Click here to monitor SSC
Av rating:
Total votes: 57
Total comments: 11


Fabiano Amorim
The Query Optimizer: Date Correlation Optimisation
01 October 2009

In SQL Server 2005, a feature was introduced that was hardly noticed, but which might make a great difference to anyone doing queries involving temporal data. For anyone doing Data Warehousing, timetabling, or time-based pricing, this could speed up your queries considerably. Who better to introduce this than Query Optimizer expert, Fabiano Amorim?

Since SQL Server 2005, there has been a database option which can be SET at database level called DATE_CORRELATION_OPTIMIZATION: This feature is OFF by default. Personally, I have never seen anyone use this feature, but I believe that this is only because there is so little material around that refers to, or explains, this feature.

It is very important that the developer or DBA knows the type of application and database query that would benefit of this feature, since it can produce striking increases in performance; but, at this point, you are probably wondering, ‘what does this feature actually do?’

Tying Dates together

When enabled, the DATE_CORRELATION_OPTIMIZATION allows the Query Optimizer to improve the performance of certain queries by gathering some statistical information about the DATETIME columns of two tables which are linked by one-column foreign key. This collected data is generally known as correlation statistics (not to be confused with Query Optimization Statistics), because they help the Query Optimizer to identify a correlation between two DATETIME columns. With this information, the Query Optimizer can make the best decision to obtain a better execution plan, and which data can be filtered to avoid unnecessary page reads.

| Task description |
Extend the article on SQL Server's DATE_CORRELATION_OPTIMIZATION option, picking up right after its final sentence.

| Information provided |
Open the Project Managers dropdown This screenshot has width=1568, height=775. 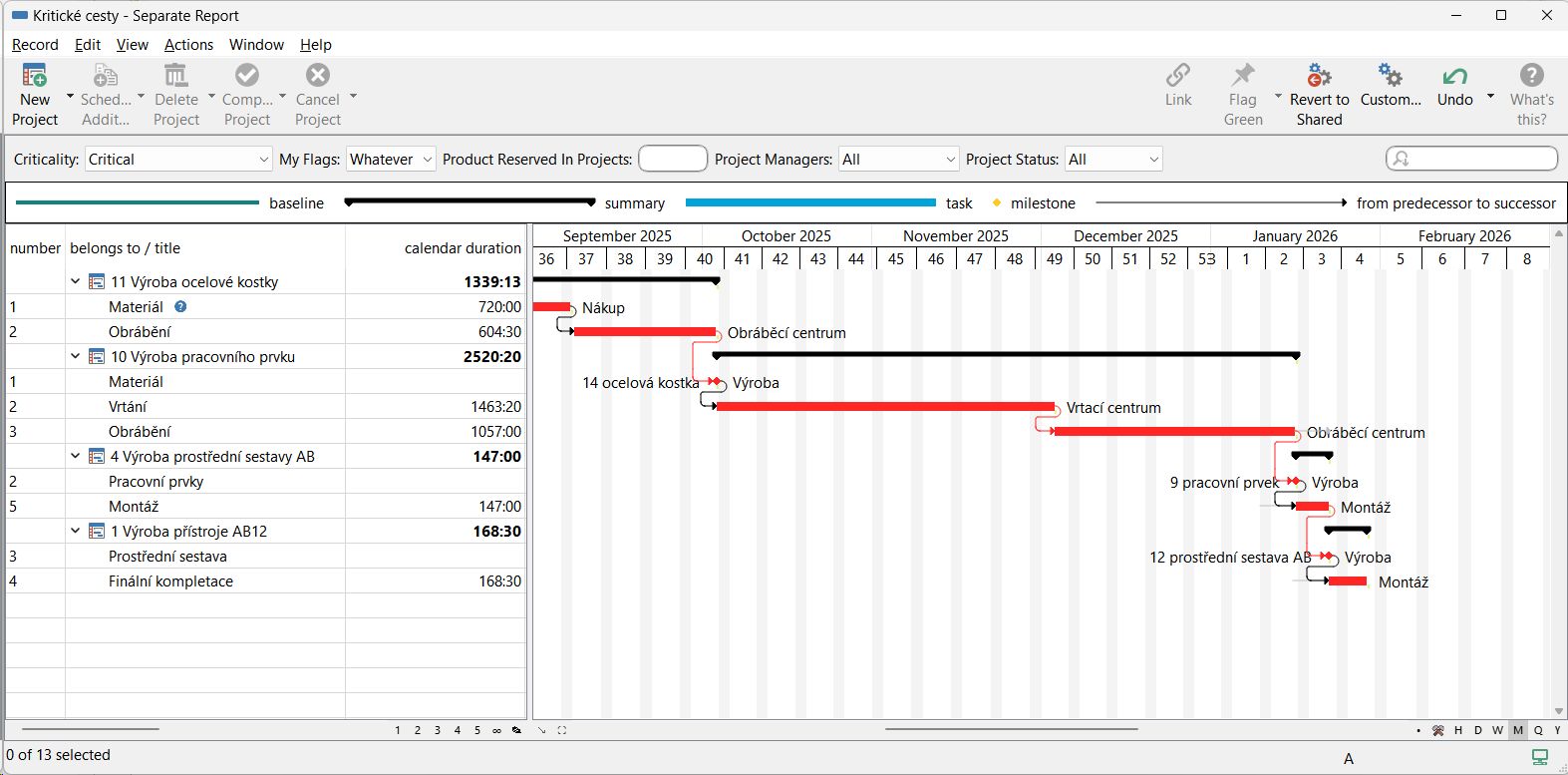click(x=898, y=160)
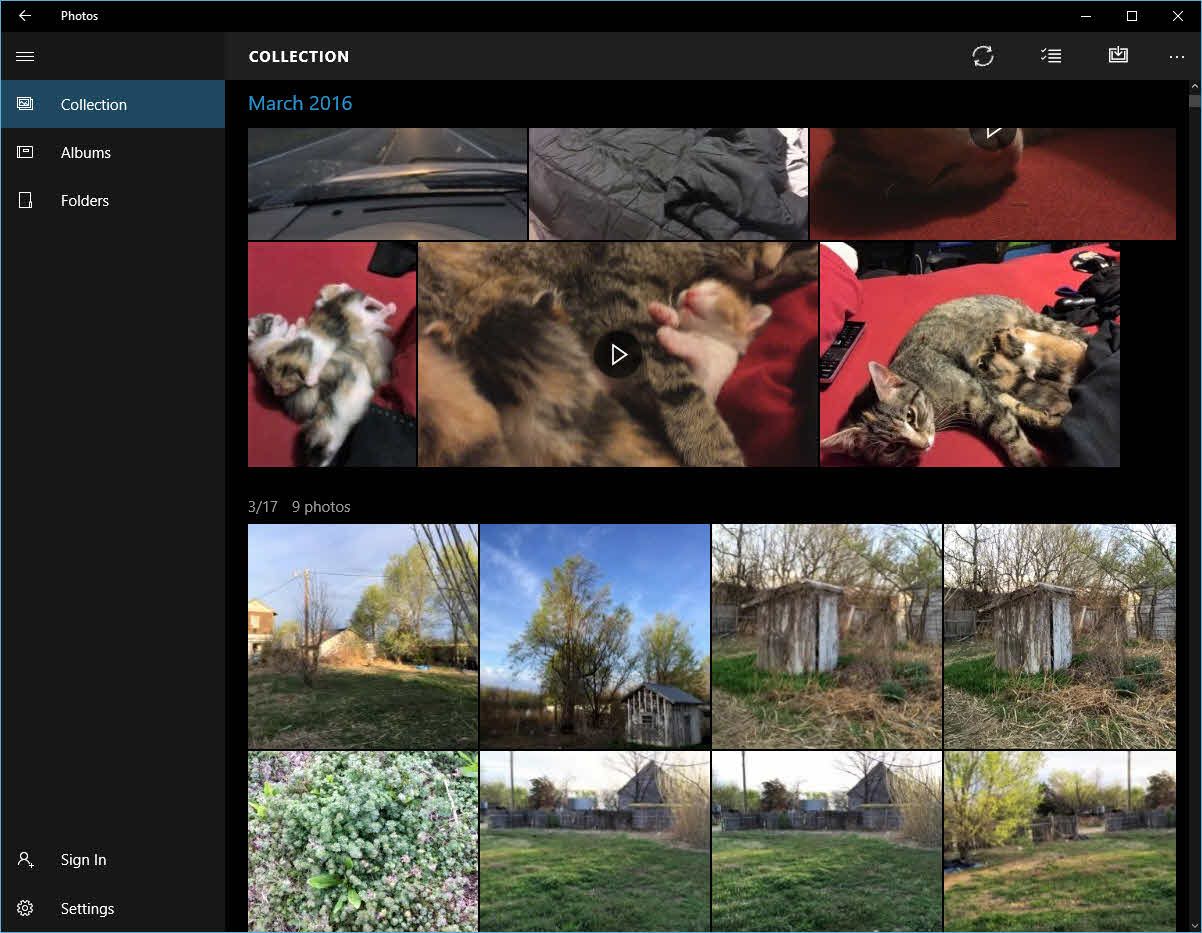Toggle the hamburger navigation menu
Image resolution: width=1202 pixels, height=933 pixels.
tap(25, 57)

| Result for this task |
Let’s try an example:  we have one table with some Orders (Pedidos) and a column called OrderDate(Data_Pedido), and another table called OrderItems(Items) and a column called DeliveryDate (Data_Entrega) where the delivery date is not equal to the order date but where the delivery date is within a range of dates after an order. In other words, where the two dates correlate, but are not equal. As an example of this, Imagine that  I’ve made a purchase at submarino.com.br, buying a lot of different products, from books to a plush toys. Perhaps I ought to explain that my wife likes penguins, so I buy one. Anyway, despite the fact that I only made one order, I received each product on different days, because each product came from different places.  

In this example, we have a table called orders with the date of the order, and a table called OrderItems with the delivery date of each product. We can be fairly confident in saying that the date of order is always very close to the delivery date of each item. That represents a clear correlation between the OrderDate and the DeliveryDate.

I hope that this explains what is meant by a correlation between the two DATETIME columns. So let’s get back to the optimization.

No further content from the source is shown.